→ **Text provided**
━━━━━━

Code Monkey home page Code Monkey logo

java-mod-3-string-manipulation-revist's Introduction

String Manipulation Revisited

Learning Goals

  • Learn about the Matcher class in the java.util.regex package.
  • Apply regular expressions to string manipulation in Java.

Introduction

It's time to get back to Java! But we aren't ready to leave regular expressions just yet either. In this lesson, we will be looking at a the Matcher class from the java.util.regex package and how regex may be helpful when it comes to manipulating String objects.

The Matcher Class

The Java Matcher class is another class part of the java.util.regex package. A Matcher object associates patterns with String objects to find and match regular expression patterns. We can get a Matcher object by calling the Pattern class' matcher() method. The matcher() method will take in a character sequence of input to match against the pattern:

import java.util.regex.Pattern;
import java.util.regex.Matcher;

public class RegexExample {
    public static void main(String[] args) {
        Pattern regexPattern = Pattern.compile("[Hh]m?");
        Matcher matcher = regexPattern.matcher("Hm");
    }
}

Once we have created a Matcher object, we can use it to see if a regex pattern exists in the input character sequence like we did before!

import java.util.regex.Pattern;
import java.util.regex.Matcher;

public class RegexExample {
    public static void main(String[] args) {
        Pattern regexPattern = Pattern.compile("[Hh]m?");
        Matcher matcher = regexPattern.matcher("Hm");
        System.out.println(matcher.matches());
    }
}

The output of the above code is:

true

The matches() method we see above will behave in the exact same way as the Pattern.matches() static method! If that is the case, we might be wondering why even introduce the Matcher class?

Well the Matcher class can do so much more! Consider some of the more popular methods of the Matcher class below:

Method Return Type Description
end() int Returns the offset after the last character matched
find() boolean Attempts to find the next subsequence of the input sequence that matches the pattern
find(int startingIndex) boolean Attempts to find the next subsequence of the input sequence that matches the pattern, starting at the specified index
group() String Returns the input subsequence matched by the previous match
replaceAll(String replacement) String Replaces every subsequence of the input sequence that matches the pattern with the given replacement string
replaceFirst(String replacement) String Replaces the first subsequence of the input sequence that matches the pattern with the given replacement string
reset() Matcher Resets this matcher
start() int Returns the start index of the previous match

Let's take a look at how to use some of these methods!

━━━━━━

→ **Dataset content**
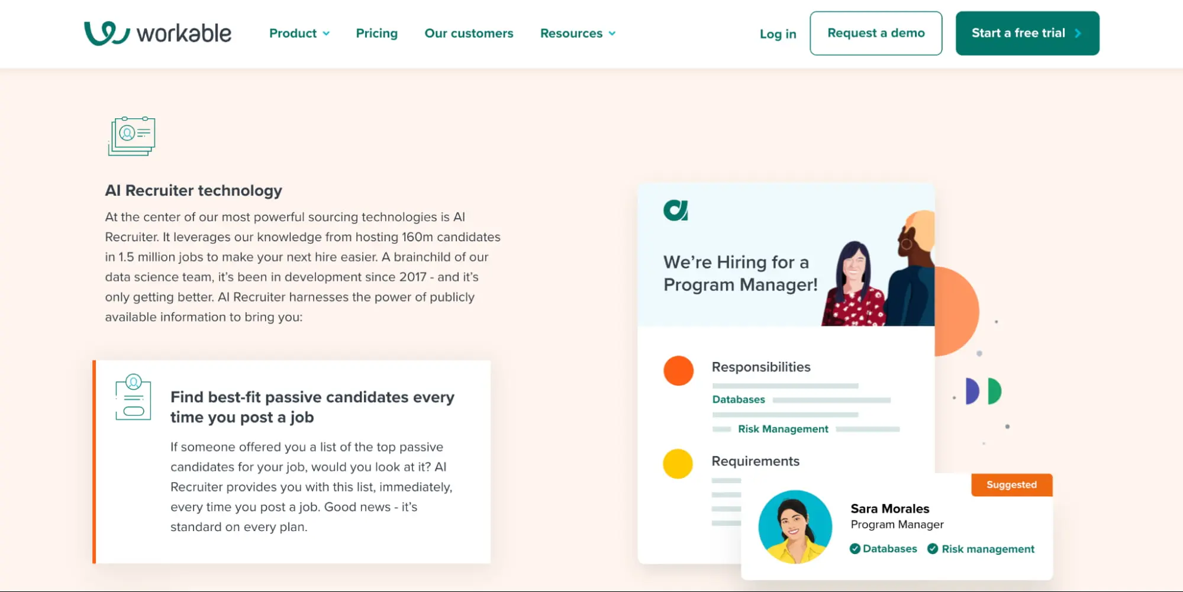Image resolution: width=1183 pixels, height=592 pixels.
Task: Go to the Pricing page
Action: [x=376, y=33]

━━━━━━

→ **Stated problem A**
In the Matcher class lesson, list every method named in the table of popular Matcher methods.
→ **Stated problem B**
Copy the passage of the Matcher class lesson starting at "The output of" and ending at "the Matcher class?".
The data have no connection to the Matcher class lesson.

→ **Complete answer A**
- end()
- find()
- find(int startingIndex)
- group()
- replaceAll(String replacement)
- replaceFirst(String replacement)
- reset()
- start()

→ **Complete answer B**
The output of the above code is:

true

The matches() method we see above will behave in the exact same way as the Pattern.matches() static method! If that is the case, we might be wondering why even introduce the Matcher class?